Information:
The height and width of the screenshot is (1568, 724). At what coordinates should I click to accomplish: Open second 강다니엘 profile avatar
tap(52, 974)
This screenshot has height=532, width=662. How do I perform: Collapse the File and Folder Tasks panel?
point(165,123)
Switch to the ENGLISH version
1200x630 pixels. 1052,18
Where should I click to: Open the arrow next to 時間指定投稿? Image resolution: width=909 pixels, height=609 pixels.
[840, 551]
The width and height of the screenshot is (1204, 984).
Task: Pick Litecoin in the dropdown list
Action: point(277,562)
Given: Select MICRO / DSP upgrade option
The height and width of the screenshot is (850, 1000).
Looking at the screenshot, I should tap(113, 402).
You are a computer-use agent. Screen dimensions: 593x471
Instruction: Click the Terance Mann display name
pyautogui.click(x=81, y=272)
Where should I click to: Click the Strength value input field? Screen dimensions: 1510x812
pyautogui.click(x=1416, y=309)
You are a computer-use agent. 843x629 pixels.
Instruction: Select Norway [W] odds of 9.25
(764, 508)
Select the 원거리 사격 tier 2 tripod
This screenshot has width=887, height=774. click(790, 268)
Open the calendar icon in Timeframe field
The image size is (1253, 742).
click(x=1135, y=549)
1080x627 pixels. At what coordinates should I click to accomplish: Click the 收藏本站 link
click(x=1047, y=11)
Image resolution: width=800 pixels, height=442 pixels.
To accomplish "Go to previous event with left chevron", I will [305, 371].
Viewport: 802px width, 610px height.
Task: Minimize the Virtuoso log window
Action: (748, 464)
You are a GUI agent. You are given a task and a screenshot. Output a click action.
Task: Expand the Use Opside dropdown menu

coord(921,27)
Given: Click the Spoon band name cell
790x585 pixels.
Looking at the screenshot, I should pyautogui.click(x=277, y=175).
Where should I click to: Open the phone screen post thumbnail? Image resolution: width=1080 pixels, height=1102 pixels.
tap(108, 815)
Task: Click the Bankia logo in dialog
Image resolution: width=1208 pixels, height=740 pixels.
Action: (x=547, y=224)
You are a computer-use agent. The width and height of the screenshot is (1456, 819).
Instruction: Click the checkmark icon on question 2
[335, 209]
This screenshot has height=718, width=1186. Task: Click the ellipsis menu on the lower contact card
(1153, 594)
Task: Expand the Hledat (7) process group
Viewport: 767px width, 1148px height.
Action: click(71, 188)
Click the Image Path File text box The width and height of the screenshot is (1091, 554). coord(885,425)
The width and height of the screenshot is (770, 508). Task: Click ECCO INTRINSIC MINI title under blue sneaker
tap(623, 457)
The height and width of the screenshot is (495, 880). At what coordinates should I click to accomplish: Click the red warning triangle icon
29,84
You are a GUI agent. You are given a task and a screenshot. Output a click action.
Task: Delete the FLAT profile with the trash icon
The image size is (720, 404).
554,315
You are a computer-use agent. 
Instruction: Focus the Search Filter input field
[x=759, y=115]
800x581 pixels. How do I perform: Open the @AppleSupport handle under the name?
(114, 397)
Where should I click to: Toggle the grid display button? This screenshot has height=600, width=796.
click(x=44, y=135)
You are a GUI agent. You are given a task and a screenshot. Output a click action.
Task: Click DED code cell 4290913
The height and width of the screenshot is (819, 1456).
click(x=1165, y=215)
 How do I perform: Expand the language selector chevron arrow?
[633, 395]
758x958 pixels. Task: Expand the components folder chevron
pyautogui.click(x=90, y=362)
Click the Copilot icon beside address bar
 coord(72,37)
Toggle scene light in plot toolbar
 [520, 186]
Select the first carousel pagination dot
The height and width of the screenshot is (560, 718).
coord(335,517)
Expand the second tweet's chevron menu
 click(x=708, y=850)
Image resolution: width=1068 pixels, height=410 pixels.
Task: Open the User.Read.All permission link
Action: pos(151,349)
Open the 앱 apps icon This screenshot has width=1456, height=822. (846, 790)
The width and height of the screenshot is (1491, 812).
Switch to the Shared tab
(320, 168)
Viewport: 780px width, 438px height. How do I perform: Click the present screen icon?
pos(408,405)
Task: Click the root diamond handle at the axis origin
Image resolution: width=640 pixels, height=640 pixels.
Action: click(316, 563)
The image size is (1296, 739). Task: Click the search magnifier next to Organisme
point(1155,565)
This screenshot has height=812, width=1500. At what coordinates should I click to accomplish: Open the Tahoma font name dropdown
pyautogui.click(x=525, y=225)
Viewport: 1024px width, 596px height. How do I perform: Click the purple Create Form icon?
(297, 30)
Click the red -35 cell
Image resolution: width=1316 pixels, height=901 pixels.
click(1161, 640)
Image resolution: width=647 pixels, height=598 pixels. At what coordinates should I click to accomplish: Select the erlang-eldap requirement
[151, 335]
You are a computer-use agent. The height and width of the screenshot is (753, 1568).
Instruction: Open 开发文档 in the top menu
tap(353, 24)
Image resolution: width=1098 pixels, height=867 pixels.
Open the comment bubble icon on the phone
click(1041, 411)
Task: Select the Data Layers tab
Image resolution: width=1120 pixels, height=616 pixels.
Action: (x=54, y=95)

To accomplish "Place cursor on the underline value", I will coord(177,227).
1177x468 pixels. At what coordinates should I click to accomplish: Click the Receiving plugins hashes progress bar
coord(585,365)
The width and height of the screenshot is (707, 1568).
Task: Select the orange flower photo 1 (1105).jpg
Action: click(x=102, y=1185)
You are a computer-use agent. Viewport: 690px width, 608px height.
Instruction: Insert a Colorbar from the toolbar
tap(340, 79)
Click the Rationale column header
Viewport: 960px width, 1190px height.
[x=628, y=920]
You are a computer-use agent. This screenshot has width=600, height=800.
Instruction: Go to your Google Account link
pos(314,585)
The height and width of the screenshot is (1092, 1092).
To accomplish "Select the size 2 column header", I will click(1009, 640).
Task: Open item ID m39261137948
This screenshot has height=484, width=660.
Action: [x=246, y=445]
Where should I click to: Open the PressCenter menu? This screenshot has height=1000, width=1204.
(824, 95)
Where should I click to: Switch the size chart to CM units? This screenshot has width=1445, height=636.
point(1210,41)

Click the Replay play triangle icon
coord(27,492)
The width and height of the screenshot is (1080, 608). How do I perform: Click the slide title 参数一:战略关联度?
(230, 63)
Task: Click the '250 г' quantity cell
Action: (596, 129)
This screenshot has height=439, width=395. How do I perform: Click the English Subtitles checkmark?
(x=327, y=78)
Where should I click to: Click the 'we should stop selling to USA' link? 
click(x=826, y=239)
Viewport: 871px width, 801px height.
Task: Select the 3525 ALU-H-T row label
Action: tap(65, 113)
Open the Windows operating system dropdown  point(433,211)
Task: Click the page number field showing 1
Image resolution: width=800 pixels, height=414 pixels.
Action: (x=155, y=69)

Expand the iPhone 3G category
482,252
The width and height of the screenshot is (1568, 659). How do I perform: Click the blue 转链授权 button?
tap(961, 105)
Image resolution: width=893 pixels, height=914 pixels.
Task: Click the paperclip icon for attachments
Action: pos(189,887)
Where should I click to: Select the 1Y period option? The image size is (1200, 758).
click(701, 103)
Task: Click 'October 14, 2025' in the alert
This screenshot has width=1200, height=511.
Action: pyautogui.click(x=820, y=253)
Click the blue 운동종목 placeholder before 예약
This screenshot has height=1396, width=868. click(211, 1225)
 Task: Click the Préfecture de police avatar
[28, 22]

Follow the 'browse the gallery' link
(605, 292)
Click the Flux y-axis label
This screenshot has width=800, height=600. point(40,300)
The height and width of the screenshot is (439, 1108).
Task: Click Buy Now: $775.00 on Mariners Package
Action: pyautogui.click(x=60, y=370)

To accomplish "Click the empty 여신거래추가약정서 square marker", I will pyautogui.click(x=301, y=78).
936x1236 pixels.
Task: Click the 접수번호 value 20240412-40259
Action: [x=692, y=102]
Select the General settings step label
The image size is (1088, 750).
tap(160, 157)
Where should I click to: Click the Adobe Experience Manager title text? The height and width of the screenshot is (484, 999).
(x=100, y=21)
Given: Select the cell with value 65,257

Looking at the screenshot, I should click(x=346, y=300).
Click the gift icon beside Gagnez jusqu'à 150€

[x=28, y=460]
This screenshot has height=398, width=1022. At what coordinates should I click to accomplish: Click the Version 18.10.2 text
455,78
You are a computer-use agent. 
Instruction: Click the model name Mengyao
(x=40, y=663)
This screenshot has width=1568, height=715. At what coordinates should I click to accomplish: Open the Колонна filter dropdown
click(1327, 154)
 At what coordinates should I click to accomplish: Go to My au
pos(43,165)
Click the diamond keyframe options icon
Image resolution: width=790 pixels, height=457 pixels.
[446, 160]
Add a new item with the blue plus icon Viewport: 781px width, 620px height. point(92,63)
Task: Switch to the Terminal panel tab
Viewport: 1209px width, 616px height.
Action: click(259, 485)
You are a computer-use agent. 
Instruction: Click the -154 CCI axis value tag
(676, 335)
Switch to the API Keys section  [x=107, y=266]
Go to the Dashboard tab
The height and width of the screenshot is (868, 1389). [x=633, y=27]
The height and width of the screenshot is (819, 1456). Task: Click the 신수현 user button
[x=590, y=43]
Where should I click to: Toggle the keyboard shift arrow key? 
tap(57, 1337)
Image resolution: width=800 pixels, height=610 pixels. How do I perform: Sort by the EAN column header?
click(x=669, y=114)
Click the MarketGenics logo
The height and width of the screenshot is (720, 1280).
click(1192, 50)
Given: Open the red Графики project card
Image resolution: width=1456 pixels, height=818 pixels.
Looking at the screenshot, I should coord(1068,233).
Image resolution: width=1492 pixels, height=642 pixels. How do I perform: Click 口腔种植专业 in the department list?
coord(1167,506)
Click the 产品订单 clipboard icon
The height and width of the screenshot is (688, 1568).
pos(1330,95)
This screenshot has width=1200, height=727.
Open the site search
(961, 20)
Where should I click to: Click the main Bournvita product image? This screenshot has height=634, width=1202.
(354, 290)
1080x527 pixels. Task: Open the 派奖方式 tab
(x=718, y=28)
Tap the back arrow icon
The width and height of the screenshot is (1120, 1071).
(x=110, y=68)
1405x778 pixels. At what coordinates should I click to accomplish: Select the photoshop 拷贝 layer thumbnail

Brief: Give back the lines of the listing from the one with "1080x527 pixels. Task: Open the 派奖方式 tab" through the end, both included, exactly as written and with nothing added.

Result of the exercise:
1080x527 pixels. Task: Open the 派奖方式 tab
(x=718, y=28)
Tap the back arrow icon
The width and height of the screenshot is (1120, 1071).
(x=110, y=68)
1405x778 pixels. At what coordinates should I click to accomplish: Select the photoshop 拷贝 layer thumbnail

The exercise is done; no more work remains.